_Objetivo del ejercicio:_
Pasa al inglés esta oración del texto sobre el derecho y el espacio geográfico: "En otras palabras, el derecho del Estado se aplica a quien se encuentra en el territorio de ese Estado."

_Texto proporcionado:_
▬▬▬▬▬▬▬▬▬▬
En el derecho internacional, estos confines o fronteras nacionales son objeto de tratados y de renegociaciones, sobre todo como consecuencia de una guerra. Las fronteras pueden ser modificadas por conquista (el Tratado de Versalles, en 1919, modificaba las fronteras de casi toda la Europa centro-oriental) o por adquisición. Por ejemplo, los Estados Unidos adquirieron Alaska de los rusos el 30 de marzo de 1867 por 7,2 millones de dólares. 


Así, los Estados Unidos consiguieron la exclusión de Rusia del continente americano; reforzaron la Doctrina Monroe (“América para los americanos”); y además, con la prolongación de su propia soberanía hasta las islas Aleutianas, sentaron las bases para su cuasi-supremacía marítima en el Pacífico septentrional. Cuasi-supremacía que, de un tiempo a esta parte, se ha convertido en supremacía en todo el Pacífico: y el Pacífico, desde hace una década, ha sustituido al Atlántico como área estratégico-económica. 
Antes de dejar estas consideraciones generales sobre las relaciones entre derecho y espacio geográfico, es necesaria una advertencia contra nuestro casi inevitable eurocentrismo. 


La concepción europea del espacio jurídico está vinculada con las fronteras nacionales, que vienen a circunscribir la soberanía del Estado. Desde esta visión de la soberanía del Estado, se derivan dos consecuencias. 


La primera consecuencia atañe al hecho de que la soberanía del Estado nacional ha sido percibida como la principal fuente de las guerras. Sin embargo, después de las dos guerras mundiales en Europa, los Grandes Imperios se han fragmentado en pequeños Estados: esto ha aumentado la extensión de las fronteras y, por lo tanto, las causas de conflicto. Se ha visto tras el hundimiento de los Grandes Imperios en 1919, con la fragmentación del Imperio Austro-Húngaro y del Imperio Otomano; se ha visto de nuevo tras el hundimiento del Último Imperio, es decir, de aquel Estado supranacional que fue la Unión Soviética, con la proliferación de Estados menores en el área ex-soviética y, sobre todo, en los Balcanes. El federalismo teórico, el Estado mundial, la civitas maxima –y en concreto, la tentativa de federación europea que ya va por los cincuenta años– se presentan como remedios a la peligrosidad de las fronteras nacionales. 


La segunda consecuencia tiene que ver con el hecho de que, en nuestra visión occidental, las personas que se encuentran dentro de un cierto Estado están sujetas al derecho interno de ese Estado. En otras palabras, el derecho del Estado se aplica a quien se encuentra en el territorio de ese Estado. Esta coincidencia entre espacio geográfico y espacio jurídico parece obvia para nosotros europeos; pero no ha de ser necesariamente así. 


La concepción islámica del espacio jurídico está vinculada con la fe de la persona, independientemente de su pertenencia a un Estado nacional o de su presencia en el territorio de éste. Todo creyente islámico está sujeto al derecho islámico, dondequiera que se encuentre desde el punto de vista geográfico; además, al encontrarse geográficamente en un Estado concreto, también estará sujeto al derecho de ese Estado. Este pluralismo jurídico genera situaciones jurídico-geográficas incompatibles con nuestra visión occidental, pero normales en un contexto islámico.
▬▬▬▬▬▬▬▬▬▬
_Datos proporcionados:_
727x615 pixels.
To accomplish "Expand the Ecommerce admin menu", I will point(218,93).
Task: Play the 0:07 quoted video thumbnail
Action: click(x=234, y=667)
▬▬▬▬▬▬▬▬▬▬
_Resultado del ejercicio:_
In other words, the law of the State applies to whoever is in that State's territory.